Usually restricted indoors due to his disability, Zaman got a chance to have a leisurely time at a festival for children with disabilities organised at the F-9 park on Thursday.
Despite the hot weather, a huge crowd turned up at the festival that was organised by the Special Education and Social Welfare Division, in collaboration with Plan Pakistan.
People with disabilities and their families were seen enjoying the various activities organised at the event, which included dance performances, singing competitions, magic and puppet shows, among others.
Like other children, Zamaan, 13, was full of life and enjoying the festival with one of his friends, Umer Faheem, who was on a wheelchair.
“I already had one plate of gol gappas in the morning which cost Rs50 and I’m now left with no money to eat more or to go on the swings,” said Zaman, 13, who is physically challenged from birth. “My father is a drug addict and I did not want to take money from him but he insisted because he wanted me to have fun which I usually miss out on,” he added.
Dressed in a suit, Suleman, 12, who is visually impaired, was excited about taking part in a naat competition. “It is the very first time in my life I have enjoyed so much; I had an ice cream, went on the swings and now I want to recite naat,” he said.
Moreover, 10-year-old Attaul Qadir, who is mentally-challenged, sang ‘Aj kala jora pa’ and received a big round of applause from the audiences. He is apprenticed with a carpenter and wants to be a singer in future.

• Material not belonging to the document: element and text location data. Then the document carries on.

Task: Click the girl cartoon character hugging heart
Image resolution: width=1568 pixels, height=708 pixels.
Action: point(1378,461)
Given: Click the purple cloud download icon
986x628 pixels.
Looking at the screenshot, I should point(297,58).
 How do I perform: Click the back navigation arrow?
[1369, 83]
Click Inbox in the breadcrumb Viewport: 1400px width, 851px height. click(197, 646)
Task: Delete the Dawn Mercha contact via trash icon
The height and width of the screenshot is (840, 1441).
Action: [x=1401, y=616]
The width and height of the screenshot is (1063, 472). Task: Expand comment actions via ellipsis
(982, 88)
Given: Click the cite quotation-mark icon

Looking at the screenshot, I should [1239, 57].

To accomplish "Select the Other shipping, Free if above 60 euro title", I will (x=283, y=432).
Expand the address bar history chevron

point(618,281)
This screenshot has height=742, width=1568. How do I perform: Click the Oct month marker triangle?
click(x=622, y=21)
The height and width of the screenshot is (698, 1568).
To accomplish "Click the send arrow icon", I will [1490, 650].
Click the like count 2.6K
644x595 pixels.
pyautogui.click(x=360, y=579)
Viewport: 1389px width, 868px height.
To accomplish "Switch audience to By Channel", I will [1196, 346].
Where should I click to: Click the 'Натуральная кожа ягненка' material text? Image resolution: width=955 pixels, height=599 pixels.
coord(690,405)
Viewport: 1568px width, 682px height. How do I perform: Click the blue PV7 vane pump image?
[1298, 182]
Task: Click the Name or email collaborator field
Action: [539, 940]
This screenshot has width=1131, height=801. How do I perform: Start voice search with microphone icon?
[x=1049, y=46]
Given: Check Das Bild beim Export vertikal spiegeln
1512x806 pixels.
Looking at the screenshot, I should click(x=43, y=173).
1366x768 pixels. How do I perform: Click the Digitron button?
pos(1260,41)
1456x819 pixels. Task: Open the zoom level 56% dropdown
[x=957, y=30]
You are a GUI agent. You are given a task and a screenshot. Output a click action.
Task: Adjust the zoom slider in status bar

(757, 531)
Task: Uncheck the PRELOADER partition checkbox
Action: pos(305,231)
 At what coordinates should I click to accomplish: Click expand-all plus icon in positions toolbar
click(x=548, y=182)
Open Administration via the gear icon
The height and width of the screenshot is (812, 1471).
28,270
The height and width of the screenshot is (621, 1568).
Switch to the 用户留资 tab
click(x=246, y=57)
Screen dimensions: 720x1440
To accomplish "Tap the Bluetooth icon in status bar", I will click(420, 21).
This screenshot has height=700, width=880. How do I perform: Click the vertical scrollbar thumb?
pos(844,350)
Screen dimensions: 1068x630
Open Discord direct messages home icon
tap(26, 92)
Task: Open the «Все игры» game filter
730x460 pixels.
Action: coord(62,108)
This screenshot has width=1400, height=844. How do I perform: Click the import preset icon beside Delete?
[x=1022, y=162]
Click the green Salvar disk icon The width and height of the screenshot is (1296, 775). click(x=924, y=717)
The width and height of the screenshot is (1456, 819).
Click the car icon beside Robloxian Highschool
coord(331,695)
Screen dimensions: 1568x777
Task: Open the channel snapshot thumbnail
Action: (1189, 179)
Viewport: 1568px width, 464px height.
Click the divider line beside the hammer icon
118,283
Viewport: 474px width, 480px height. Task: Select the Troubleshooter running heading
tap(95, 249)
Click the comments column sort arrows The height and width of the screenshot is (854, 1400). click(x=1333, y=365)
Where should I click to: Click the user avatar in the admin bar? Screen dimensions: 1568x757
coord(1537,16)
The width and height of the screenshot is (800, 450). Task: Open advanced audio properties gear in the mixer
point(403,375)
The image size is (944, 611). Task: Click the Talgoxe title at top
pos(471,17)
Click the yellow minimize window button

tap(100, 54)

Visually-impaired children presented a dance performance on ‘Aay Jawan’. The performance forced Abdullah, eight, who was in a wheelchair, to try to dance to the beat but he could not do it as his lower body is paralysed. “It is a great moment for me to see my son enjoying like this. After neurosurgery paralysed his body, I have always seen him depressed,” said his mother Shaista*.
Talking to The Express Tribune, Director General Special Education Mustafain Kazmi said the idea behind organising this event was to erase the sense of discrimination among children with disabilities. “In this festival, they are free from the fear of being stared at by people who make them feel they are from another planet,” he said.
Kazmi said the event was planned to give them an opportunity to showcase their hidden talent and prove themselves.
*Name changed to protect identity
Published in The Express Tribune, May 18th, 2012.